Cite as: Keith M. Lundin, Lundin On Chapter 13, § 95.22, at ¶ ____, LundinOnChapter13.com (last visited __________).
For a Chapter 13 debtor with current monthly income (CMI) greater than applicable median family income,1 “amounts reasonably necessary to be expended—”2 are determined in accordance with § 707(b)(2)(A) and (B).3 Among the 10 classes of monthly expenses that are allowed by § 707(b)(2)(A)(ii)(I) is the following:
In addition, the debtor’s monthly expenses shall include the debtor’s reasonably necessary expenses incurred to maintain the safety of the debtor and the family of the debtor from family violence as identified under section 309 of the Family Violence Prevention and Services Act, or other applicable Federal law.
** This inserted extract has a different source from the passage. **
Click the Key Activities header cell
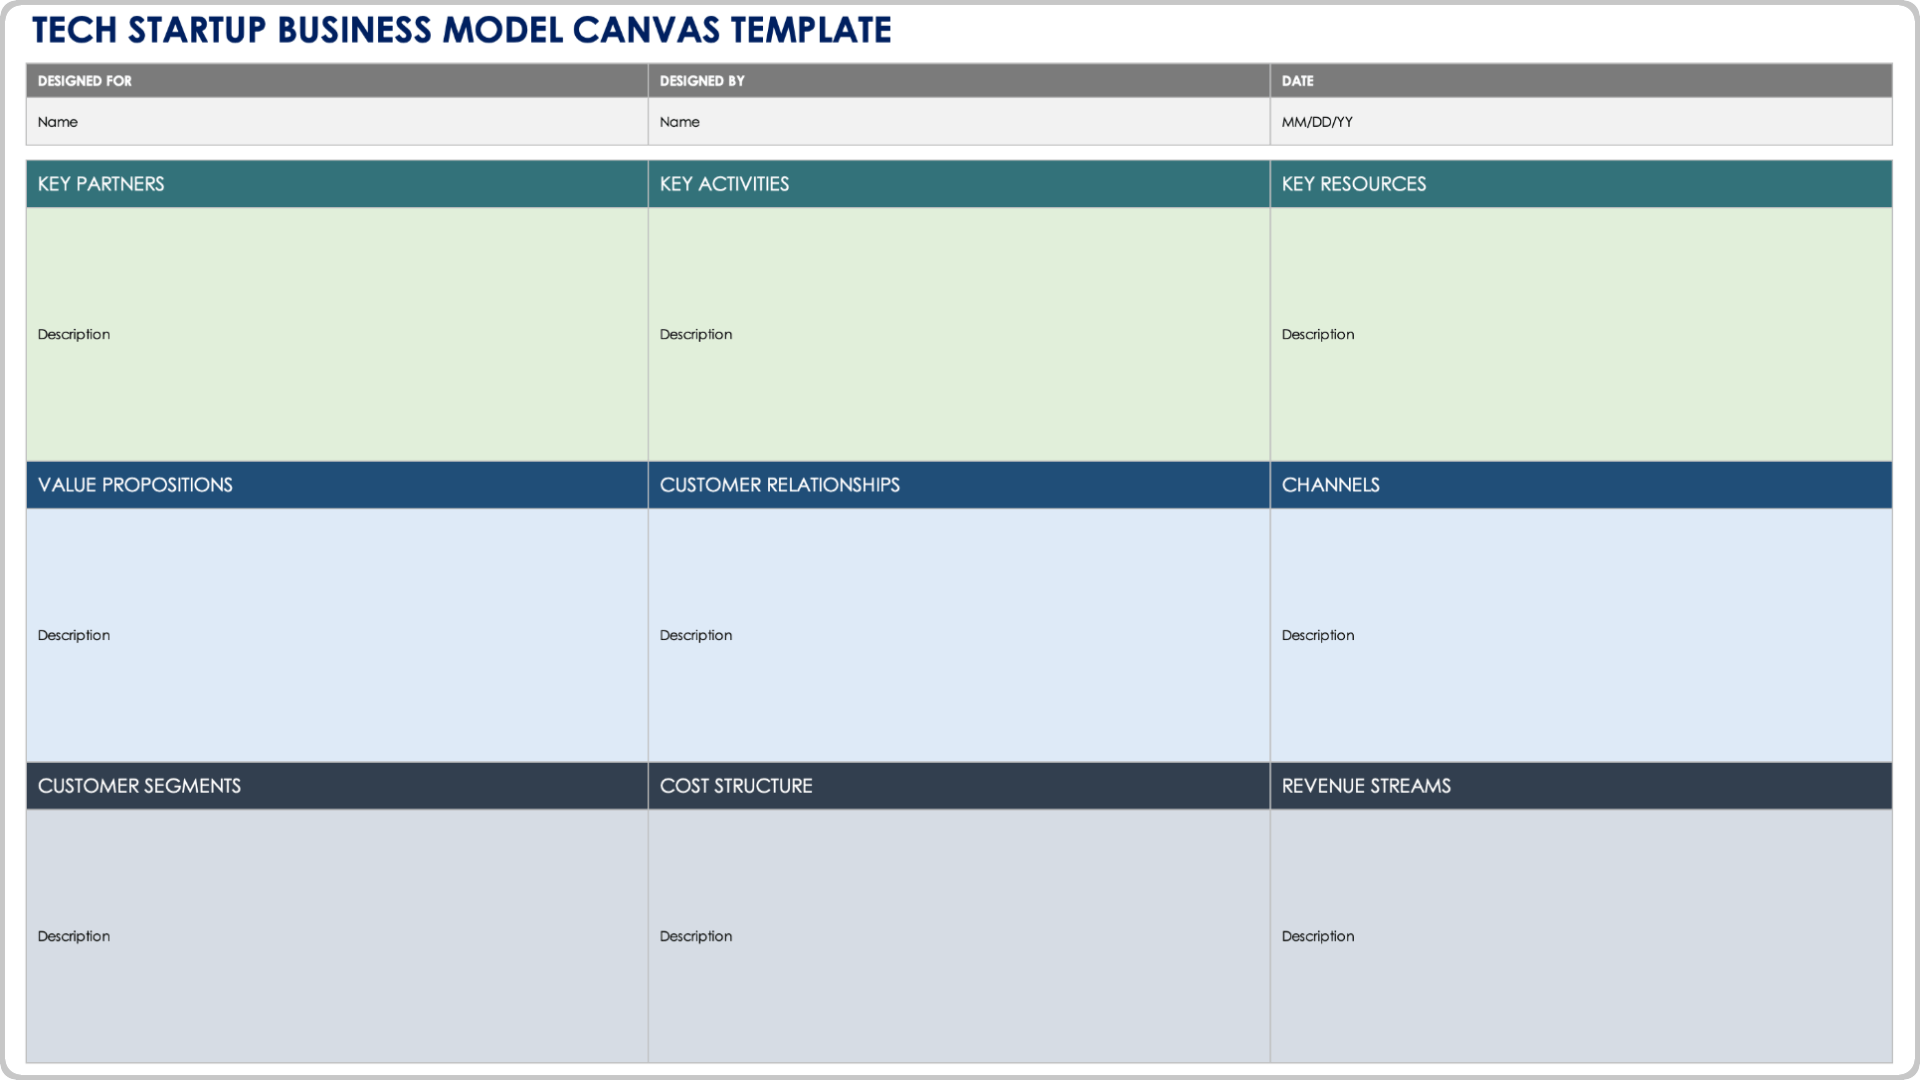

The expenses included in the debtor’s monthly expenses described in the preceding sentence shall be kept confidential by the court.4
This addition to the debtor’s monthly expenses includes only “reasonably necessary” expenses incurred—for family safety. Use of “incurred” could be interpreted in this context to mean “actual expenses.” But it is at least odd that the sentence uses “incurred” rather than “actual expenses” allowed by other sentences and subclauses of § 707(b)(2)(A)(ii).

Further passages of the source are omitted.